What the task asks:
Please take the records that follow and repeat exactly the lines starting with the line with "SPIRITUALITY AND RELIGIOUS" and going on through the line with "CINEMA (20, 638)".

┌─ Source records

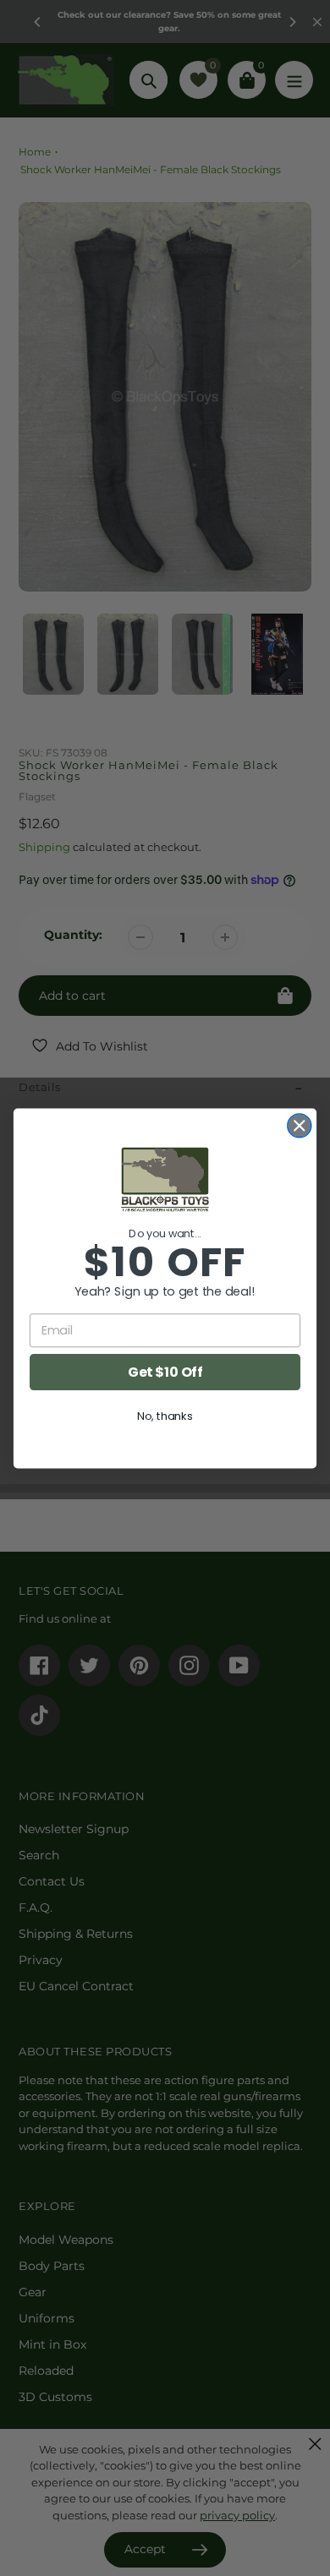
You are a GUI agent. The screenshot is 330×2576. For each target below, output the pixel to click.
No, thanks (164, 1415)
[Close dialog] (299, 1125)
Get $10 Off (165, 1371)
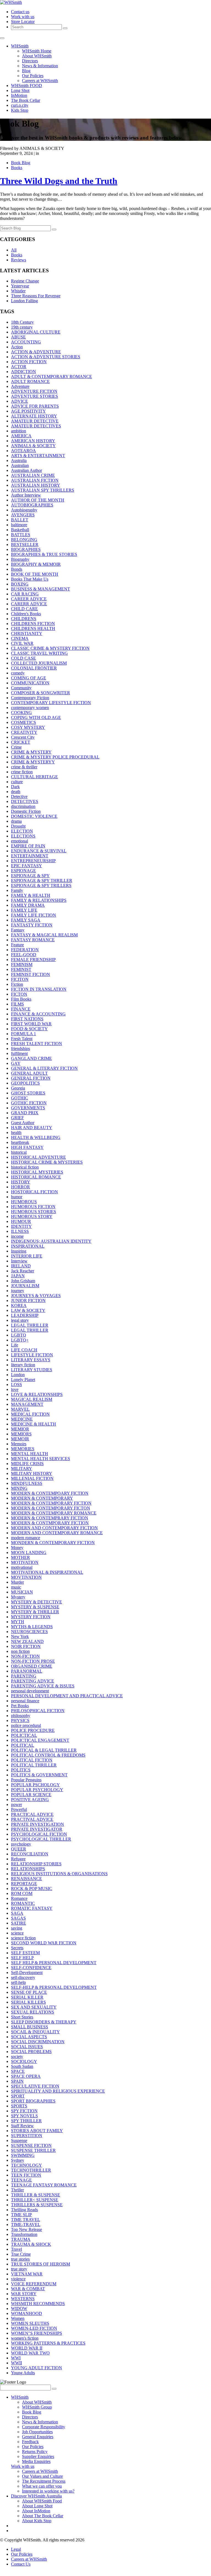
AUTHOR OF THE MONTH (37, 500)
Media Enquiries (36, 2461)
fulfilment (19, 1053)
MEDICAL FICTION (30, 1414)
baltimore (19, 524)
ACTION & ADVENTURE (36, 351)
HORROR (20, 1187)
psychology (21, 1844)
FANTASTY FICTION (31, 925)
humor (16, 1196)
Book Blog (20, 162)
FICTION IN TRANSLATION (38, 989)
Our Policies (32, 75)
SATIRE (18, 1923)
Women (17, 2318)
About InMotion (36, 2510)
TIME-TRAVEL (25, 2224)
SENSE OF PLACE (29, 1992)
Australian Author (26, 470)
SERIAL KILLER (27, 1997)
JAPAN (18, 1275)
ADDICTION (23, 371)
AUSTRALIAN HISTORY (35, 485)
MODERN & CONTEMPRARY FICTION (49, 1518)
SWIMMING (23, 2155)
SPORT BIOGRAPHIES (33, 2101)
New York (20, 1636)
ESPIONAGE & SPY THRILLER (41, 880)
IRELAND (21, 1266)
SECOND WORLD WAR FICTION (43, 1943)
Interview (19, 1261)
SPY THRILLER (26, 2120)
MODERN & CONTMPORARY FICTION (50, 1523)
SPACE (18, 2071)
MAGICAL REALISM (31, 1399)
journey (17, 1290)
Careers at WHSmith (40, 80)
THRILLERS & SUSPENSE (37, 2204)
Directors (30, 60)
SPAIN (17, 2081)
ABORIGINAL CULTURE (35, 332)
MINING (19, 1488)
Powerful (19, 1809)
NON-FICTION (25, 1656)
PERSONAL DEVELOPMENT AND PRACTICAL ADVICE (67, 1695)
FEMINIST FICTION (30, 974)
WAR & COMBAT (28, 2288)
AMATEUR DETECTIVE (35, 421)
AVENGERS (23, 515)
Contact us (20, 11)
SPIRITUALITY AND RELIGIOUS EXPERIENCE (58, 2091)
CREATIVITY (24, 732)
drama (16, 821)
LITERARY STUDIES (31, 1369)
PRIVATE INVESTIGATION (37, 1824)
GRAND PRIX (24, 1112)
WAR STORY (24, 2293)
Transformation (24, 2234)
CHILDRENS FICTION (33, 623)
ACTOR (18, 366)
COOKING (21, 712)
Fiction (17, 984)
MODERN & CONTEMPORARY (42, 1498)
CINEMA (20, 638)
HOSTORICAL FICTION (34, 1191)
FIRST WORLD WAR (31, 1023)
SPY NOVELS (24, 2115)
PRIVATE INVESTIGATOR (36, 1829)
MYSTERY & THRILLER (35, 1611)
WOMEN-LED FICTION (34, 2328)
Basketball (20, 529)
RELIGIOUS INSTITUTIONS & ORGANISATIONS (59, 1873)
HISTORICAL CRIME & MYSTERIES (47, 1162)
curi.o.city (19, 105)
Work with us (22, 16)
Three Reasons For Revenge (35, 295)
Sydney (17, 2160)
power (16, 1804)
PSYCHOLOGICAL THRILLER (41, 1839)
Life (14, 1345)
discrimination (23, 806)
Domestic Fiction (26, 811)
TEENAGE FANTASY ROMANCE (44, 2185)
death (15, 791)
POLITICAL (22, 1745)
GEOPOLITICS (25, 1083)
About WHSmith (37, 56)
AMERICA (21, 435)
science (17, 1933)
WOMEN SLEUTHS (30, 2323)
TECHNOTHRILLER (31, 2170)
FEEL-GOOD (23, 954)
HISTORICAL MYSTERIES (37, 1172)
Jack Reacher (22, 1271)
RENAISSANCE (26, 1878)
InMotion (19, 95)
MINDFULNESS (26, 1483)
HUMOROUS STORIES (33, 1211)
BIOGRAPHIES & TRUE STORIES (44, 554)
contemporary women (30, 707)
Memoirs (18, 1443)
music (16, 1587)
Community (21, 687)
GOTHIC (19, 1098)
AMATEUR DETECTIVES (36, 426)
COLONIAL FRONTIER (34, 668)
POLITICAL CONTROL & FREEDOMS (48, 1755)
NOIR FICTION (26, 1646)
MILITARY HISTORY (31, 1473)
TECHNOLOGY (26, 2165)
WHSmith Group (37, 2407)
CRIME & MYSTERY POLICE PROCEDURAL (55, 757)
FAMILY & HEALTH (30, 895)
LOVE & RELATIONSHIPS (37, 1394)
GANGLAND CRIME (31, 1058)
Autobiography (24, 510)
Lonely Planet (23, 1379)
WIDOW (19, 2308)
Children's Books (26, 613)
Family (17, 890)
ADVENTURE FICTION (34, 391)
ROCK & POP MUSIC (31, 1888)
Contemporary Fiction (30, 697)
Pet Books (20, 1705)
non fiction (20, 1651)
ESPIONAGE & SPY (30, 875)
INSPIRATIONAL (28, 1246)
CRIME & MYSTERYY (33, 762)
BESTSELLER (24, 544)
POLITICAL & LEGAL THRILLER (44, 1750)
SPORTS (19, 2106)
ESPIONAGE (23, 870)
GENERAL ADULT (29, 1073)
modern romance (25, 1537)
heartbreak (20, 1142)
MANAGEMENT (27, 1404)
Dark (15, 786)
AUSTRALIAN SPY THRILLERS (42, 490)
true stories (20, 2259)
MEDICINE (22, 1419)
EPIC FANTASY (26, 865)
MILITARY (21, 1468)
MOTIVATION (24, 1562)
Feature (17, 944)
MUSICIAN (22, 1592)
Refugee (18, 1859)
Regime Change (25, 281)
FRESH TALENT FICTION (36, 1043)
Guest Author (22, 1122)
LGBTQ (18, 1335)
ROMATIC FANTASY (31, 1908)
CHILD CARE (24, 608)
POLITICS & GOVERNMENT (39, 1775)
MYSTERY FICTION (31, 1616)
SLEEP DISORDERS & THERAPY (43, 2022)
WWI (16, 2358)
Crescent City (23, 737)
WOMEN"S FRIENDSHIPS (36, 2333)
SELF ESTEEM (25, 1952)
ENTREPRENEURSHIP (33, 860)
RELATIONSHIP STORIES (36, 1863)
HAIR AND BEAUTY (31, 1127)
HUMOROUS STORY (31, 1216)
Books (16, 167)
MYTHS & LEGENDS (32, 1626)
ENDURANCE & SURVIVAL (38, 851)
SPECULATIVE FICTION (35, 2086)
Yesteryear (20, 286)
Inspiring (18, 1251)
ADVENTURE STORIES (34, 396)
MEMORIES (22, 1448)
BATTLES (20, 534)
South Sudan (22, 2066)
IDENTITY (21, 1226)
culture (17, 781)
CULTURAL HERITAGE (34, 776)
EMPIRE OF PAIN (28, 846)
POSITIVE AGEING (30, 1799)
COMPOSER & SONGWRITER (40, 692)
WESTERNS (23, 2298)
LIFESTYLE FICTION (32, 1355)
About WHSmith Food (42, 2501)
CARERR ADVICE (29, 603)
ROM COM (21, 1893)
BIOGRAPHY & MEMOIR (36, 564)
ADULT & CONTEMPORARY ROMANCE (51, 376)
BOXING (20, 584)
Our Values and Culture (42, 2476)
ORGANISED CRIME (31, 1666)
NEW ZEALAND (27, 1641)
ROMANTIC (23, 1903)
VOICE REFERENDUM (33, 2283)
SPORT (18, 2096)
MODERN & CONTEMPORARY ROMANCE (53, 1513)
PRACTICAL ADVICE (32, 1814)
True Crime (21, 2254)
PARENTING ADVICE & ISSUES (42, 1686)
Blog (26, 70)
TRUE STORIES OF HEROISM (40, 2264)
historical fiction (25, 1167)
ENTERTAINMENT (29, 855)
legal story (20, 1320)
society (17, 2056)
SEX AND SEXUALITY (34, 2007)
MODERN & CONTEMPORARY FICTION (51, 1503)
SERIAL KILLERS (28, 2002)
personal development (30, 1691)
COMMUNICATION (30, 683)
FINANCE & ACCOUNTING (38, 1014)
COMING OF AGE (28, 678)
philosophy (20, 1715)
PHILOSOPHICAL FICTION (38, 1710)
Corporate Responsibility (43, 2426)
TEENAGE (21, 2180)
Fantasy (17, 930)
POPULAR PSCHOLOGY (35, 1784)
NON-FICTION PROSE (33, 1661)
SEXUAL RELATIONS (32, 2012)
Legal (16, 2549)
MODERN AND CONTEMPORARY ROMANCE (57, 1532)
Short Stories (22, 2017)
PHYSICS (20, 1720)
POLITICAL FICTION (31, 1760)
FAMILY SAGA (25, 920)
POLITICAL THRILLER (34, 1765)
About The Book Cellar (42, 2515)
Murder (17, 1582)
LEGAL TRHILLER (29, 1330)
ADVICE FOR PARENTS (35, 406)
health (16, 1132)
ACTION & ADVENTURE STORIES (45, 356)
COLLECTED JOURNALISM (39, 663)
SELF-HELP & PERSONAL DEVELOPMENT (54, 1987)
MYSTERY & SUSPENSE (35, 1607)
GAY (16, 1063)
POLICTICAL (24, 1735)
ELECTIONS (23, 836)
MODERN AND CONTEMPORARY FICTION (54, 1527)
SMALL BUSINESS (29, 2027)
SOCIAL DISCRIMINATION (38, 2041)
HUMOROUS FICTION (33, 1206)
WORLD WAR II (26, 2348)
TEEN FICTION (26, 2175)
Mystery (18, 1597)
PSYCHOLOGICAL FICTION (39, 1834)
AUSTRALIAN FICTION (35, 480)
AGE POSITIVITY (28, 411)
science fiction (23, 1938)
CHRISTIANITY (26, 633)
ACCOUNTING (26, 342)
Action (17, 347)
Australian (20, 465)
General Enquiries (37, 2436)
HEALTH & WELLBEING (35, 1137)
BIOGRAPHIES (26, 549)
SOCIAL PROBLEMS (31, 2051)
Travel (16, 2249)
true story (19, 2269)
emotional (19, 841)
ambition (18, 431)
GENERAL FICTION (31, 1078)
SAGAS (18, 1918)
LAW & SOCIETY (28, 1310)
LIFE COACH (24, 1350)
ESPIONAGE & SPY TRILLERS (41, 885)
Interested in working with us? (48, 2491)
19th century (22, 327)
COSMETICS (23, 722)
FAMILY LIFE (24, 910)
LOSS (16, 1384)
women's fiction (24, 2338)
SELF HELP (22, 1957)
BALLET (19, 519)
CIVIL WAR (22, 643)
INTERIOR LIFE (26, 1256)
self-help (18, 1982)
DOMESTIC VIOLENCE (34, 816)
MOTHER (20, 1557)
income (17, 1236)
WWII (16, 2363)
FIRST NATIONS (27, 1019)
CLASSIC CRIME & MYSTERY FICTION (50, 648)
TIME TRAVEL (25, 2219)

└─

Result of this exercise:
SPIRITUALITY AND RELIGIOUS EXPERIENCE (58, 2091)
CREATIVITY (24, 732)
drama (16, 821)
LITERARY STUDIES (31, 1369)
PRIVATE INVESTIGATION (37, 1824)
GRAND PRIX (24, 1112)
WAR STORY (24, 2293)
Transformation (24, 2234)
CHILDRENS FICTION (33, 623)
ACTOR (18, 366)
COOKING (21, 712)
Fiction (17, 984)
MODERN & CONTEMPORARY (42, 1498)
CINEMA (20, 638)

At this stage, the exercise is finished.